Well, maybe science hasn’t long-pondered this, but it probably should. My guess…er, experience, says it takes about four days before system failure begins to set in, but I’m a small guy, actual results may vary.

This may sound like an ode to drinking or decadence, and while it is in part, that would be a narrow interpretation of our beloved celebration. Fall Fest is not just a bunch of frat boys or rednecks getting drunk and causing trouble. In fact, it’s a remarkably trouble-free gathering, given the level of inebriation present. Throw in the complex mixing of locals with out-of-towners in close proximity, not to mention Packers and Bears fans, and Fall Fest could almost be considered a sociological anomaly worthy of in-depth study. (Note to village officials: consider seeking grants for this.) What it is at heart is moms and dads, grandmas and grandpas, aunts and uncles, all letting loose together, listening to music, watching football and bonding over beer and bratwurst.
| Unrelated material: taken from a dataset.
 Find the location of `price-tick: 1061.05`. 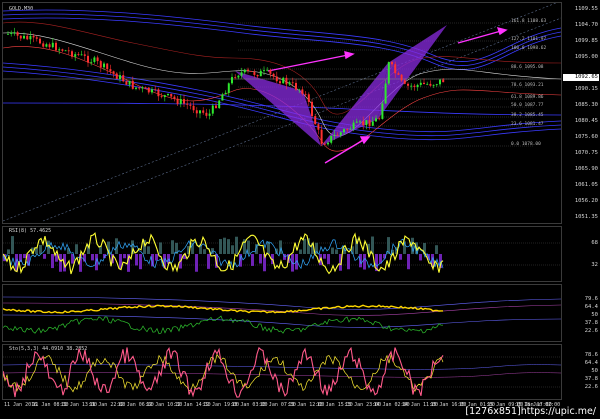

price-tick: 1061.05 is located at coordinates (586, 185).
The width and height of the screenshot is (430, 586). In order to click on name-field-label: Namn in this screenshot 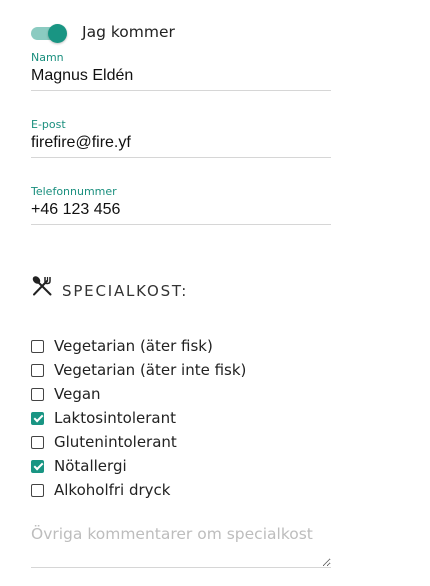, I will do `click(48, 58)`.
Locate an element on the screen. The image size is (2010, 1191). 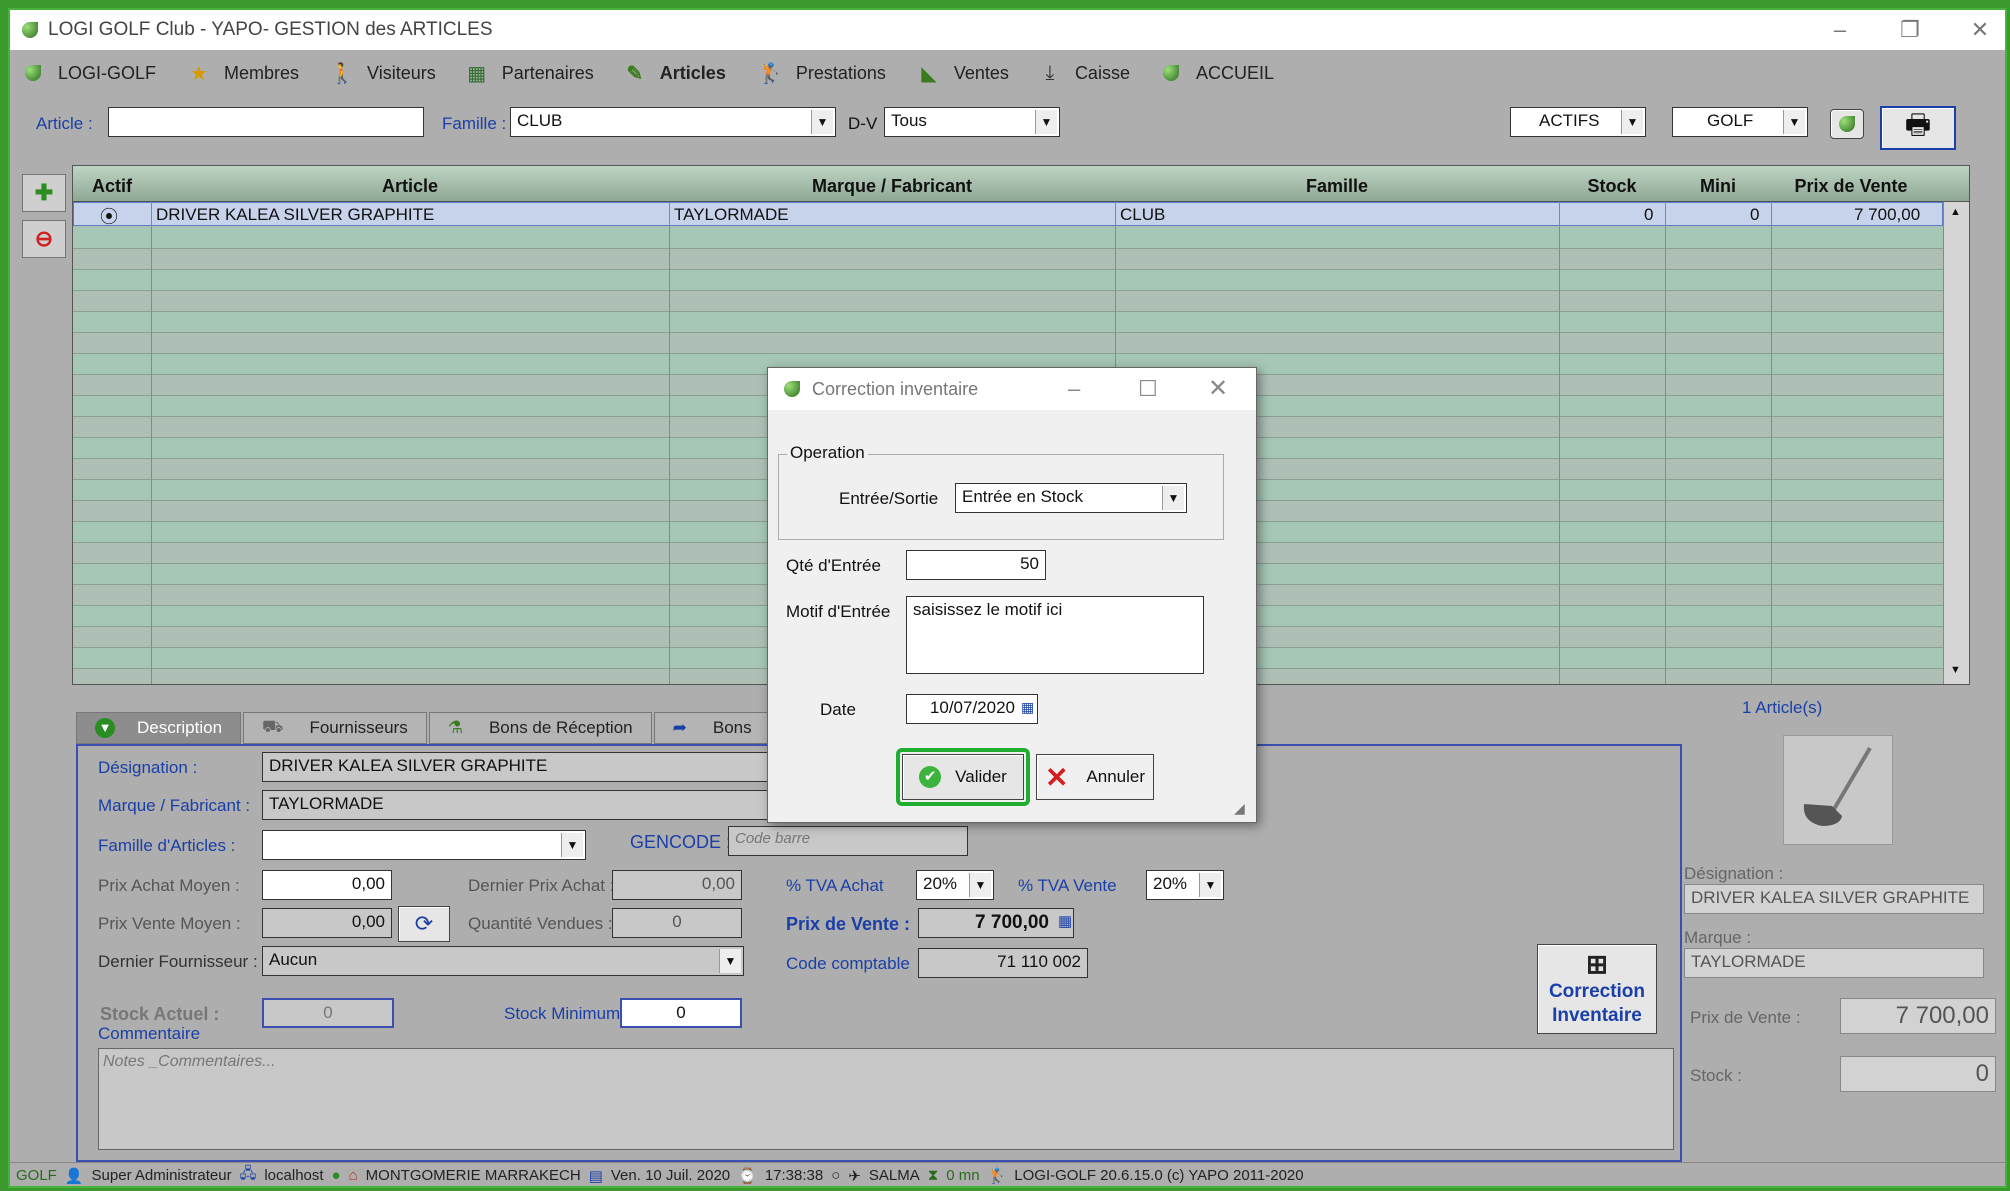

Fall Festival Ping Pong Drop

Revelers await the ping pong ball drop, in which grown men and women grovel for ping pong balls in the street. Photo by Len Villano.


In another culture and another time, Fall Fest would be celebrated around a bonfire, or at the fishing hole or someplace else commemorating the village lifeblood. As it is, our lifeblood is tourism, and for a couple of days, we get to be tourists in our own town.

Some years we delude ourselves into thinking we’ll take it easy, maybe even stay home, but then we find ourselves sitting at JJ’s on Sunday night, licking cinnamon sugar off an orange slice as we listen to some music or pocachello, and take attendance of who has survived Fall-down Fest once again.

Then Monday comes, and the morning’s mass exodus combines with the power of a thousand hang-overs to produce the most desolate day of the year in Sister Bay, and the long winter begins to set in.